◆ EXERCISE INSTRUCTIONS
Check every line of the data and copy the ones where "will" appears.

━━━ EXCERPTED DATA

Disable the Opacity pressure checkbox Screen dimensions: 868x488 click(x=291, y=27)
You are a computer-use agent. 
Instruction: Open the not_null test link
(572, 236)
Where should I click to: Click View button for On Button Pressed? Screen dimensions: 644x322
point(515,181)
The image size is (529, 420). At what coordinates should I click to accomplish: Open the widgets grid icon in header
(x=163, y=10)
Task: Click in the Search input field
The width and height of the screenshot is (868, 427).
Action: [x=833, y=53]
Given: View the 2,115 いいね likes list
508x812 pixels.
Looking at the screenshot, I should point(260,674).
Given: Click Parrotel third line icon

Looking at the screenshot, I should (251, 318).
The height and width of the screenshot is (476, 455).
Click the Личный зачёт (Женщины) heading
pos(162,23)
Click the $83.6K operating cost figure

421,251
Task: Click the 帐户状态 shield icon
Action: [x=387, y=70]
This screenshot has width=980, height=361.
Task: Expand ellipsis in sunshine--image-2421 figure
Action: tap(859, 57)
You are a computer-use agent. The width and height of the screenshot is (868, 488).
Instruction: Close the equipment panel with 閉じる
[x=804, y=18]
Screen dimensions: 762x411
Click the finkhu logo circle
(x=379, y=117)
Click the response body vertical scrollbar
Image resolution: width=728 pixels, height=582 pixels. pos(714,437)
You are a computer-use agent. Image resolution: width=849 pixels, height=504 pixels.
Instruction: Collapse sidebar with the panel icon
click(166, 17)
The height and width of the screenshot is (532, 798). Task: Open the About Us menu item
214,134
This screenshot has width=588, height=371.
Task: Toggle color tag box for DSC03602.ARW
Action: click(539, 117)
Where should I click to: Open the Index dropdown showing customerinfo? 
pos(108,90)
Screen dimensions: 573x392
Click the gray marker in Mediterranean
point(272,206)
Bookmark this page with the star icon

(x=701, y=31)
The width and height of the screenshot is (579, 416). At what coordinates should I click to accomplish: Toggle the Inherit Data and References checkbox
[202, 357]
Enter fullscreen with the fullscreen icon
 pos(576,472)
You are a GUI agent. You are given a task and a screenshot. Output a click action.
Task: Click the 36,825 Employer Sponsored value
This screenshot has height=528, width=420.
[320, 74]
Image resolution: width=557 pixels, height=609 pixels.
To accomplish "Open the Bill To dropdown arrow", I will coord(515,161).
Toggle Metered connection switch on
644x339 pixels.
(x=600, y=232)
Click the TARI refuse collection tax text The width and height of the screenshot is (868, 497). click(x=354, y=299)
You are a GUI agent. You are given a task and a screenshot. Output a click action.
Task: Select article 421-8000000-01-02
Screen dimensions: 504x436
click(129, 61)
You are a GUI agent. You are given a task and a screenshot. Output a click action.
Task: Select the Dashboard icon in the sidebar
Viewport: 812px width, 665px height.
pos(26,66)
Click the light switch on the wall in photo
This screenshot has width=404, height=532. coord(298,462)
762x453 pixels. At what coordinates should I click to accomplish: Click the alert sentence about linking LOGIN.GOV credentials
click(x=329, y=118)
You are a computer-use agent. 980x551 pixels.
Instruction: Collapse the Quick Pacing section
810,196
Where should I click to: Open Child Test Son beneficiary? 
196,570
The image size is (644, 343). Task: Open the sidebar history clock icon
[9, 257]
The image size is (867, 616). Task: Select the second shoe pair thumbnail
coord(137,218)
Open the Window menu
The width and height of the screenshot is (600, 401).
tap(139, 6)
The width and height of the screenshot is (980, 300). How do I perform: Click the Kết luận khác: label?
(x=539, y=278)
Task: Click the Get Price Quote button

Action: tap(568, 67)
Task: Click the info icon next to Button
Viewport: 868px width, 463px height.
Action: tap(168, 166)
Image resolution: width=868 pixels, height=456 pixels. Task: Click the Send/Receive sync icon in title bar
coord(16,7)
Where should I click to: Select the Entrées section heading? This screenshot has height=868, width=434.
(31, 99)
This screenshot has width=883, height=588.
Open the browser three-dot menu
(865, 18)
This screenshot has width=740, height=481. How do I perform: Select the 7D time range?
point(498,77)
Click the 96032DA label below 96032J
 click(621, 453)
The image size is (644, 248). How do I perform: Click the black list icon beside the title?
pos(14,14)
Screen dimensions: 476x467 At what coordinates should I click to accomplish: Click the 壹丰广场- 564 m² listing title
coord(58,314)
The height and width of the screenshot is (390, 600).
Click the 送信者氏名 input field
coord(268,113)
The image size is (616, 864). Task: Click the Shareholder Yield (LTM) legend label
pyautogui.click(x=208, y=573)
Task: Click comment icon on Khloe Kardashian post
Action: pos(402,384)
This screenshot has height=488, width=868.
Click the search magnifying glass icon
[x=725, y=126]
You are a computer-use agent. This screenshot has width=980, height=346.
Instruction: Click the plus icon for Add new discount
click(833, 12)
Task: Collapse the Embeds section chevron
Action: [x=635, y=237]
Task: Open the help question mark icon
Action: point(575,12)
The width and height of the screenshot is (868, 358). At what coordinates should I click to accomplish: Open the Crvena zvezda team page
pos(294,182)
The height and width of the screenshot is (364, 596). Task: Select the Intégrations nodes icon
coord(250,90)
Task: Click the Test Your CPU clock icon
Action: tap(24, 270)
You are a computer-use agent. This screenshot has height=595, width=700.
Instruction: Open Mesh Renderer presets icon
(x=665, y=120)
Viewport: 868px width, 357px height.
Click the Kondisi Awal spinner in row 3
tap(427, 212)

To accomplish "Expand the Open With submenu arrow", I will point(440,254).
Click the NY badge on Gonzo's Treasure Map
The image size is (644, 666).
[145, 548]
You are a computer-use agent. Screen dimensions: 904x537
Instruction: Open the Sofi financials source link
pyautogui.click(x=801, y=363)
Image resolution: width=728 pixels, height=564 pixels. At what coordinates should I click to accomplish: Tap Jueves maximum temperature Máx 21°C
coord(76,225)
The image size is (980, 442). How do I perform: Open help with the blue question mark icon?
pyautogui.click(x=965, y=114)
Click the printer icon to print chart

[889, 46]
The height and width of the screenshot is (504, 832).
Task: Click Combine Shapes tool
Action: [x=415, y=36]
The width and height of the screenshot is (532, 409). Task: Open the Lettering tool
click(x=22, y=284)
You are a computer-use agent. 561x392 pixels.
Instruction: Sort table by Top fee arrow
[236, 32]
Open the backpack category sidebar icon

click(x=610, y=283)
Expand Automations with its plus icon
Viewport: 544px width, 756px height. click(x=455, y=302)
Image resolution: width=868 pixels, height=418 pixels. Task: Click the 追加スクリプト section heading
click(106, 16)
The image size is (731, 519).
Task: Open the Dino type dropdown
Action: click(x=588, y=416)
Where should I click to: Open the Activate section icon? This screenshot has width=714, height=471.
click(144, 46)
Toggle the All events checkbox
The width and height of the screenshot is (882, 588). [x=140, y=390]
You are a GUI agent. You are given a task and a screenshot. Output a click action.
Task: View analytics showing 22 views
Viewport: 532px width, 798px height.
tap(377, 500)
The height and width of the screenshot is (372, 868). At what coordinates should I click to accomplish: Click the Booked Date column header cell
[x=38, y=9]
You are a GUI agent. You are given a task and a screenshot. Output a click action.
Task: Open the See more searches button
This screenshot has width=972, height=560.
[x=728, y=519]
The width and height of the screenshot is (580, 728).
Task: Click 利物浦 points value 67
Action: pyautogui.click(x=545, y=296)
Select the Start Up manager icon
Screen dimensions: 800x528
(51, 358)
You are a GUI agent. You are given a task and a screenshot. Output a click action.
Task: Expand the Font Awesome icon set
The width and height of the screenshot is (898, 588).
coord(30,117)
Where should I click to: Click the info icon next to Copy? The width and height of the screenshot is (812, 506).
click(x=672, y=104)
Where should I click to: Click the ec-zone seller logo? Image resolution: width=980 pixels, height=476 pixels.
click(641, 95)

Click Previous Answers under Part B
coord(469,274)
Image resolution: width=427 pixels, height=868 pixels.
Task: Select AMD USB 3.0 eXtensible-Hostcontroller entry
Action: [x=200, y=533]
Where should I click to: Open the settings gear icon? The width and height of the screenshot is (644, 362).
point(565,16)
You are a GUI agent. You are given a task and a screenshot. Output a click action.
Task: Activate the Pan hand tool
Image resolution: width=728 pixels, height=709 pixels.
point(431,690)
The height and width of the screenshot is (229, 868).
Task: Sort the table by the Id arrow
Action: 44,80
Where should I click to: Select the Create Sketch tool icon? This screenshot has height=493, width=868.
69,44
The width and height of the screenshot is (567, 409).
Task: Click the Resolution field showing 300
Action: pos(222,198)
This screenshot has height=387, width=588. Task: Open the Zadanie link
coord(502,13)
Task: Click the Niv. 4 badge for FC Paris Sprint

━━━━━━

◆ ANSWER SECTION
To accomplish "Open the Bill To dropdown arrow", I will coord(515,161).
To accomplish "Expand the Open With submenu arrow", I will point(440,254).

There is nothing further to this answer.